> _AUFGABEN_
A - Fasse im Textauszug über Ernährung und Nahrungsergänzung den Absatz, der mit „Gerade für die Prophylaxe“ beginnt, als kurze Liste zusammen. Die wichtigsten Fakten sollen erhalten bleiben.
B - Welche Risikofaktoren für kardiovaskuläre Erkrankungen nennt der Textauszug über Ernährung und Nahrungsergänzung als beeinflussbar? Zähle sie alle auf.
C - Schreibe den Textauszug über Ernährung und Nahrungsergänzung im Anschluss an seinen letzten Satz weiter.

> _TEXTAUSZUG_
Von der European Food Safety Agency (EFSA) wurde im Juni ein Diskussionspapier erstellt, in dem vor allem die Sicherheit und Risiken pflanzlicher Präparate für den Verbraucher diskutiert werden, weniger ihr Sinn und ihre Wirkung. Als Basis der Sicherheitsbewertung strebt man eine genauere Charakterisierung des pflanzlichen Ausgangsmaterials und Regeln für die Herstellung an, um in der Vergangenheit festgestellte Verunreinigungen, Schwermetall- und mikrobielle Belastungen oder Wechselwirkungen mit Arzneimitteln zu vermeiden.

Neue Produkte, deren Inhaltsstoffe noch unbekannt (und eventuell toxisch) sind, unterliegen der Novel Food Verordnung. Sie sind zulassungspflichtig, was die Vorlage genauer toxikologischer und ernährungsphysiologischer Informationen voraussetzt.

Gesunder Lebensstil versus Gesundheitsmittel

Vielfach erliegen die Konsumenten gesundheitsfördernder Trendprodukte dem Irrglaube, dass sie sich über diesen Umweg Gesundheit kaufen, ansonsten aber weiterleben können wie bisher. Es ist aber eher umgekehrt: Der Normalbürger könnte sich die Nahrungsergänzungsmittel sparen, wenn er sich sinnvoll ernähren und dazu ausreichend bewegen würde. Dies erfordert aber von den meisten Menschen eine Änderung des Lebensstils, die sie nicht zustande bringen.

„Wir leben heute im Schlaraffenland: 50 Millionen Jahre lang hieß es für den Menschen: Bewegung ist garantiert, das Essen vielleicht. Seit 50 Jahren heißt es: Essen garantiert, Bewegung vielleicht. Folge: metabolische Erkrankungen aller Schweregrade.“ 
Prof. Dr. E. Steinhagen-Thiessen, Berlin

Gerade für die Prophylaxe kardiovaskulärer Erkrankungen, der heute häufigsten Todesursache, ist die richtige Ernährung enorm wichtig. Von zehn Risikofaktoren sind nur drei nicht beeinflussbar (Geschlecht, Alter, genetische Veranlagung), die anderen wie Rauchen, Bluthochdruck, zu hohe Cholesterinwerte, Diabetes mellitus Typ 2 und Übergewicht liegen weitgehend in unserer Hand. Neben den Empfehlungen der American Heart Association gibt es nun auch europäische (noch strengere) Richtlinien zu gesunden Lipidwerten: Gesamtcholesterin sollte weniger als 190 mg/dl und LDL weniger als 115 mg/dl betragen. Mit einer ausgewogenen Ernährung aus 15% Eiweiß, 35% gesundem Fett (überwiegend ungesättigte Fettsäuren) und 50% hochwertigen Kohlenhydraten sollten solche Werte erreichbar sein.

> _ÜBUNGSDATEN_
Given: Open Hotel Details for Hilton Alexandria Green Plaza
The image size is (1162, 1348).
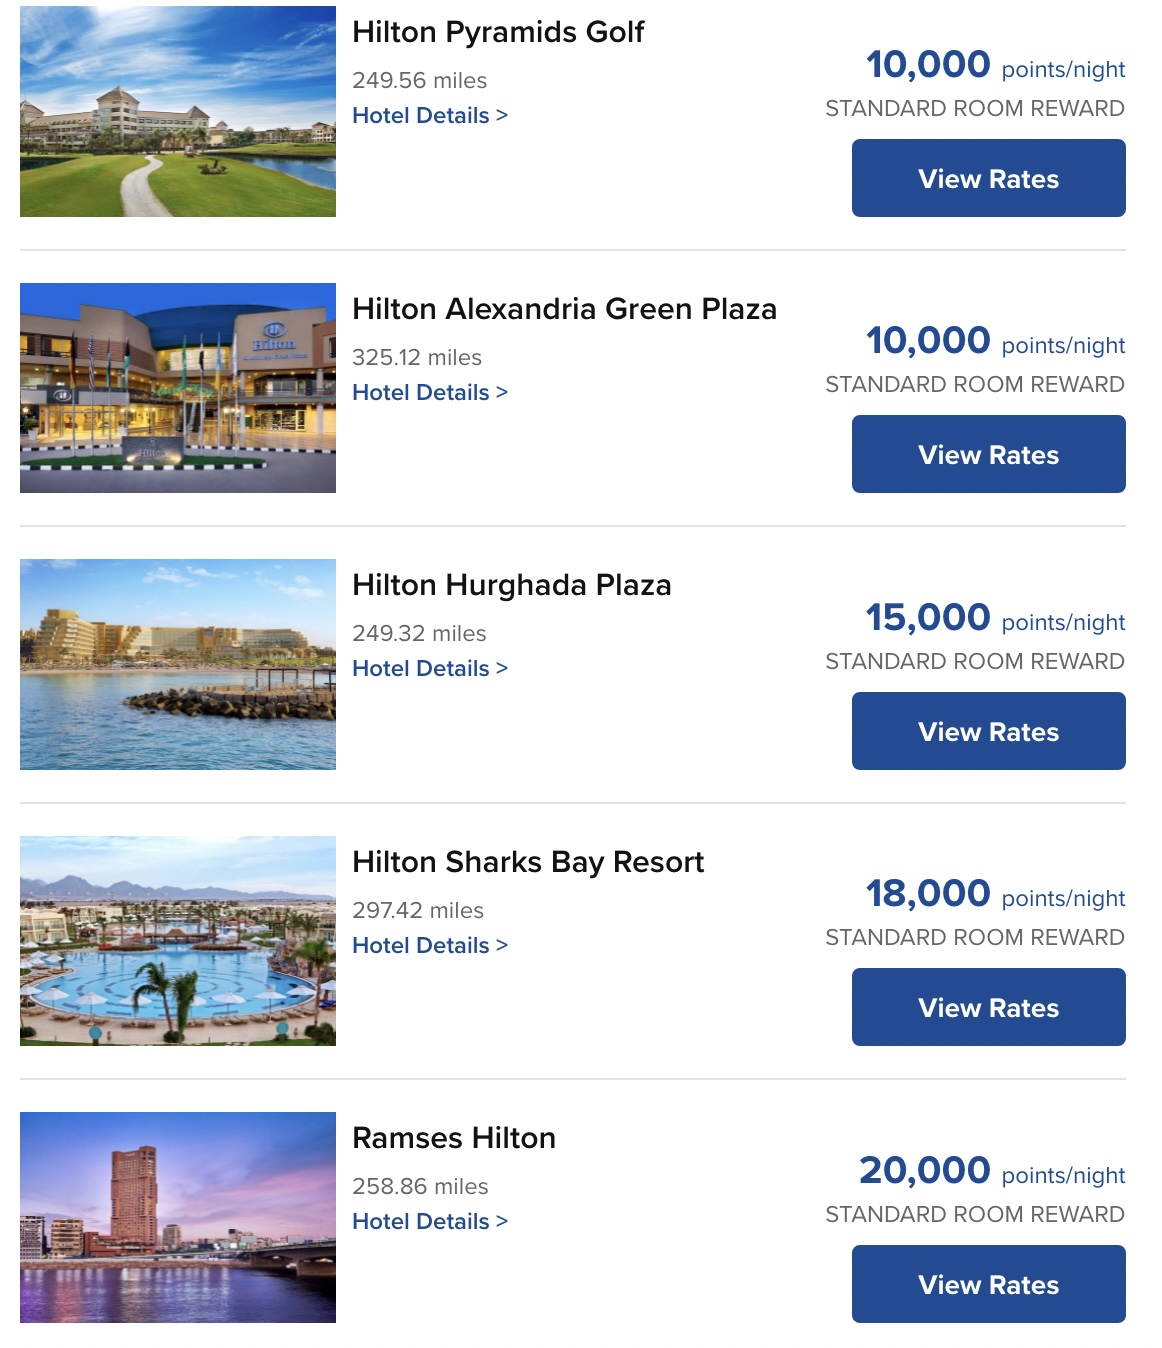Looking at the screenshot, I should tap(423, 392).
--
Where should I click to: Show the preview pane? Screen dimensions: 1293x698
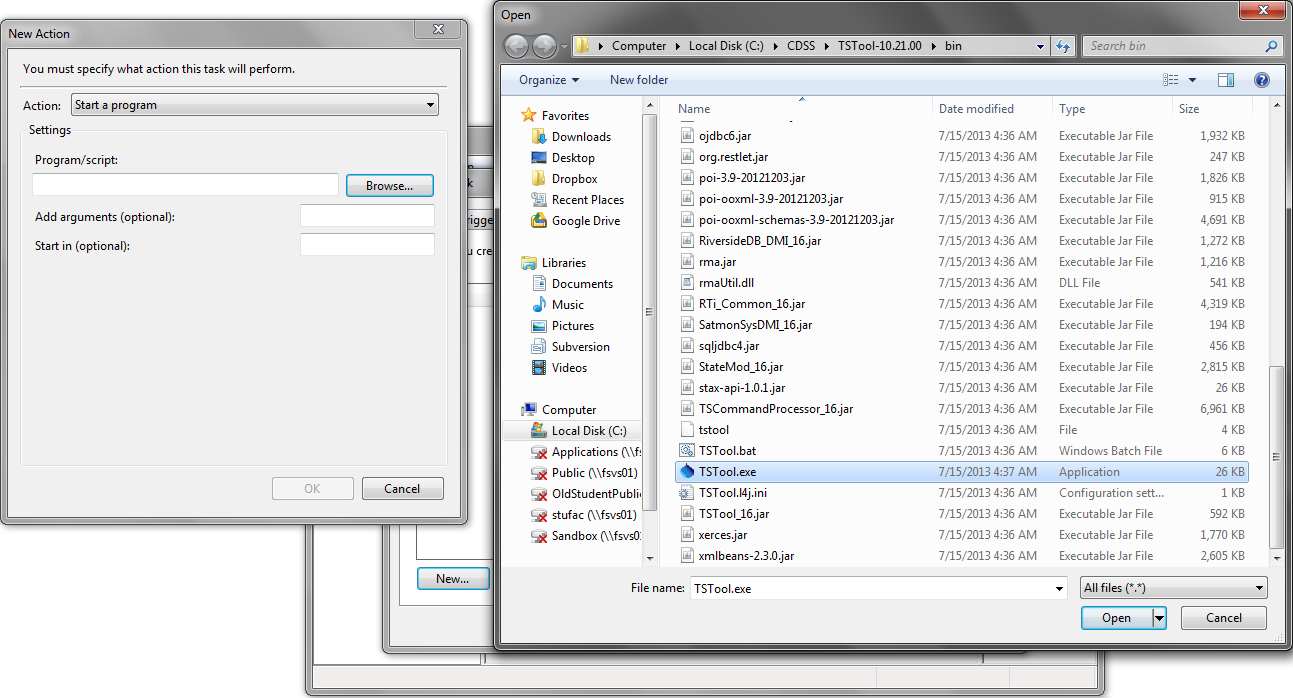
* * *
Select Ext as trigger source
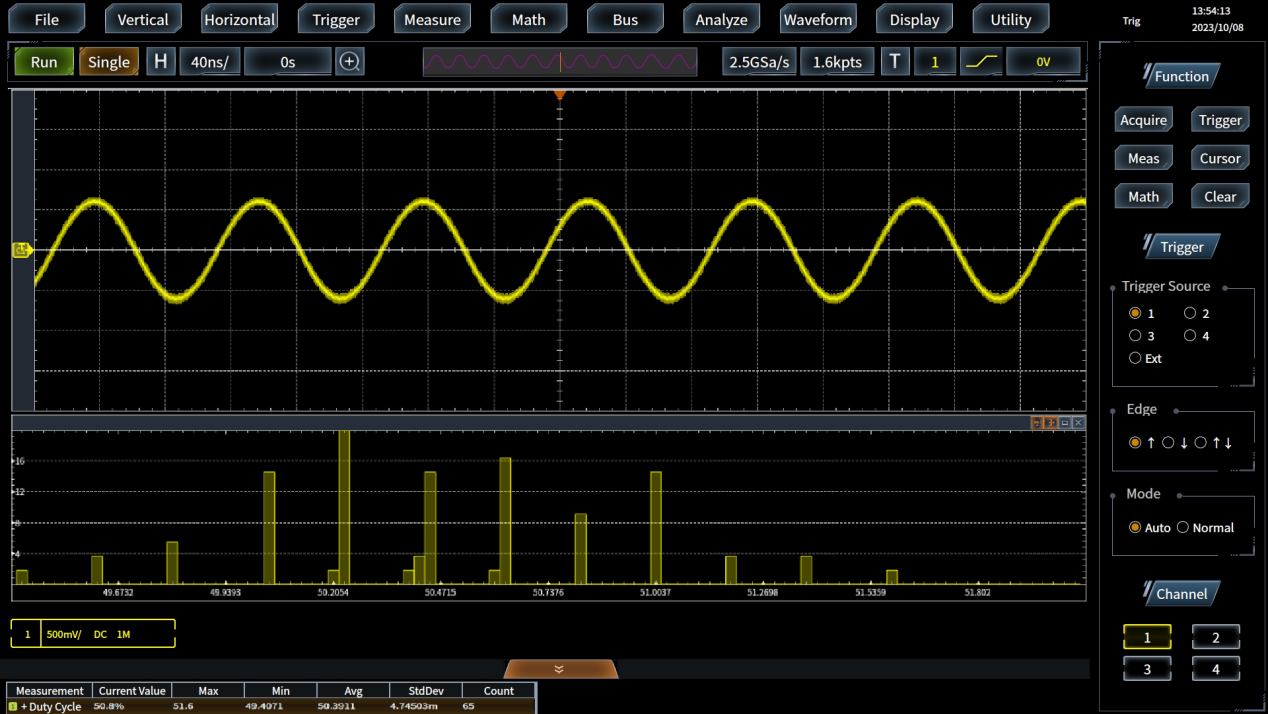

> _LÖSUNGEN_
A -
- Richtige Ernährung ist besonders wichtig, um kardiovaskulären Erkrankungen vorzubeugen. Diese sind heute die häufigste Todesursache.
- Von zehn Risikofaktoren sind nur drei nicht beeinflussbar: Geschlecht, Alter und genetische Veranlagung.
- Weitgehend beeinflussbar sind die übrigen, etwa Rauchen, Bluthochdruck, zu hohe Cholesterinwerte, Diabetes mellitus Typ 2 und Übergewicht.
- Neben den Empfehlungen der American Heart Association gibt es strengere europäische Richtlinien. Danach soll das Gesamtcholesterin unter 190 mg/dl und das LDL unter 115 mg/dl liegen.
- Erreichbar sind diese Werte mit ausgewogener Ernährung aus 15 % Eiweiß, 35 % gesundem Fett (überwiegend ungesättigte Fettsäuren) und 50 % hochwertigen Kohlenhydraten.

B -
- Rauchen
- Bluthochdruck
- zu hohe Cholesterinwerte
- Diabetes mellitus Typ 2
- Übergewicht

C -
Kritische Prüfung angebracht

Der Einsatz von Nahrungsergänzungsmitteln ist teils mehr, teils weniger sinnvoll. So nutzen Hersteller den großen Leidensdruck von Neurodermitikern aus, indem sie mit zum Teil erlogenen Mangelbeschreibungen und daher notwendigen Supplementierungsempfehlungen von Spurenelementen, Phospholipiden oder PUVA große Geschäfte machen. Bei einer Vielzahl der modernen (und teuren) Trendprodukte gilt schlichtweg: Sie schaden nicht, ein Nutzen ist jedoch auch nicht erkennbar.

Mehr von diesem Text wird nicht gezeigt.